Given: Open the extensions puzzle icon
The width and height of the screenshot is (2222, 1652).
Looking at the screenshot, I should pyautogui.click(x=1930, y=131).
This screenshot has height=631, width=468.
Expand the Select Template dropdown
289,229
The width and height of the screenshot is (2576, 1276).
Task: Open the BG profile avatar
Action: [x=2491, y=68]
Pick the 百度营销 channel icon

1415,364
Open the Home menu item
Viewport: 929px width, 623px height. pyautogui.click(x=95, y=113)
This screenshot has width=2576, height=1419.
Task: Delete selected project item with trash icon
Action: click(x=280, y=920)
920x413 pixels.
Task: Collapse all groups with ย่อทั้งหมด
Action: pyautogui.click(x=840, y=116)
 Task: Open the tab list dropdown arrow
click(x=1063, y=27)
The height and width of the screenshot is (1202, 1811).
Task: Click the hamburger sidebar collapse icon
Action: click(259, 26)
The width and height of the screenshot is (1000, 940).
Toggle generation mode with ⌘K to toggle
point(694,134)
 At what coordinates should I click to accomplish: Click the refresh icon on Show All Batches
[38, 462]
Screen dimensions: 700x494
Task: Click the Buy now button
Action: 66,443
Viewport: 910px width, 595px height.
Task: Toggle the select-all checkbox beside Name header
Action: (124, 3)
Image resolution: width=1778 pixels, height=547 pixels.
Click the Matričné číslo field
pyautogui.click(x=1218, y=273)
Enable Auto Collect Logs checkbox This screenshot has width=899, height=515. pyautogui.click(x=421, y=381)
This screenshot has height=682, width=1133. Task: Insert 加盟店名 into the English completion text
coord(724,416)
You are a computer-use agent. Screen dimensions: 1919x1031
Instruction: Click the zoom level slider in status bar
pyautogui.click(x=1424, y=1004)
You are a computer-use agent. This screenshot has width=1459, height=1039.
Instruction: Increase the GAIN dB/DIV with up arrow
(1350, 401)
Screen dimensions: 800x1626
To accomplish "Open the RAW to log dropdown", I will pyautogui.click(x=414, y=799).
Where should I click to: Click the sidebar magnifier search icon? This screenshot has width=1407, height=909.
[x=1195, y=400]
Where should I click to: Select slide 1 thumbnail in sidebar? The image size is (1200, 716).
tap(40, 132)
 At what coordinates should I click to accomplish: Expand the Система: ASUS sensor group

══════

◆ 任务 ◆
把上面所有记录一字不差地抄写出来。

◆ 回答 ◆
Given: Open the extensions puzzle icon
The width and height of the screenshot is (2222, 1652).
Looking at the screenshot, I should pyautogui.click(x=1930, y=131).
This screenshot has height=631, width=468.
Expand the Select Template dropdown
289,229
The width and height of the screenshot is (2576, 1276).
Task: Open the BG profile avatar
Action: [x=2491, y=68]
Pick the 百度营销 channel icon

1415,364
Open the Home menu item
Viewport: 929px width, 623px height. pyautogui.click(x=95, y=113)
This screenshot has width=2576, height=1419.
Task: Delete selected project item with trash icon
Action: click(x=280, y=920)
920x413 pixels.
Task: Collapse all groups with ย่อทั้งหมด
Action: pyautogui.click(x=840, y=116)
 Task: Open the tab list dropdown arrow
click(x=1063, y=27)
The height and width of the screenshot is (1202, 1811).
Task: Click the hamburger sidebar collapse icon
Action: click(259, 26)
The width and height of the screenshot is (1000, 940).
Toggle generation mode with ⌘K to toggle
point(694,134)
 At what coordinates should I click to accomplish: Click the refresh icon on Show All Batches
[38, 462]
Screen dimensions: 700x494
Task: Click the Buy now button
Action: 66,443
Viewport: 910px width, 595px height.
Task: Toggle the select-all checkbox beside Name header
Action: (124, 3)
Image resolution: width=1778 pixels, height=547 pixels.
Click the Matričné číslo field
pyautogui.click(x=1218, y=273)
Enable Auto Collect Logs checkbox This screenshot has width=899, height=515. pyautogui.click(x=421, y=381)
This screenshot has height=682, width=1133. Task: Insert 加盟店名 into the English completion text
coord(724,416)
You are a computer-use agent. Screen dimensions: 1919x1031
Instruction: Click the zoom level slider in status bar
pyautogui.click(x=1424, y=1004)
You are a computer-use agent. This screenshot has width=1459, height=1039.
Instruction: Increase the GAIN dB/DIV with up arrow
(1350, 401)
Screen dimensions: 800x1626
To accomplish "Open the RAW to log dropdown", I will pyautogui.click(x=414, y=799).
Where should I click to: Click the sidebar magnifier search icon? This screenshot has width=1407, height=909.
[x=1195, y=400]
Where should I click to: Select slide 1 thumbnail in sidebar? The image size is (1200, 716).
tap(40, 132)
 At what coordinates should I click to accomplish: Expand the Система: ASUS sensor group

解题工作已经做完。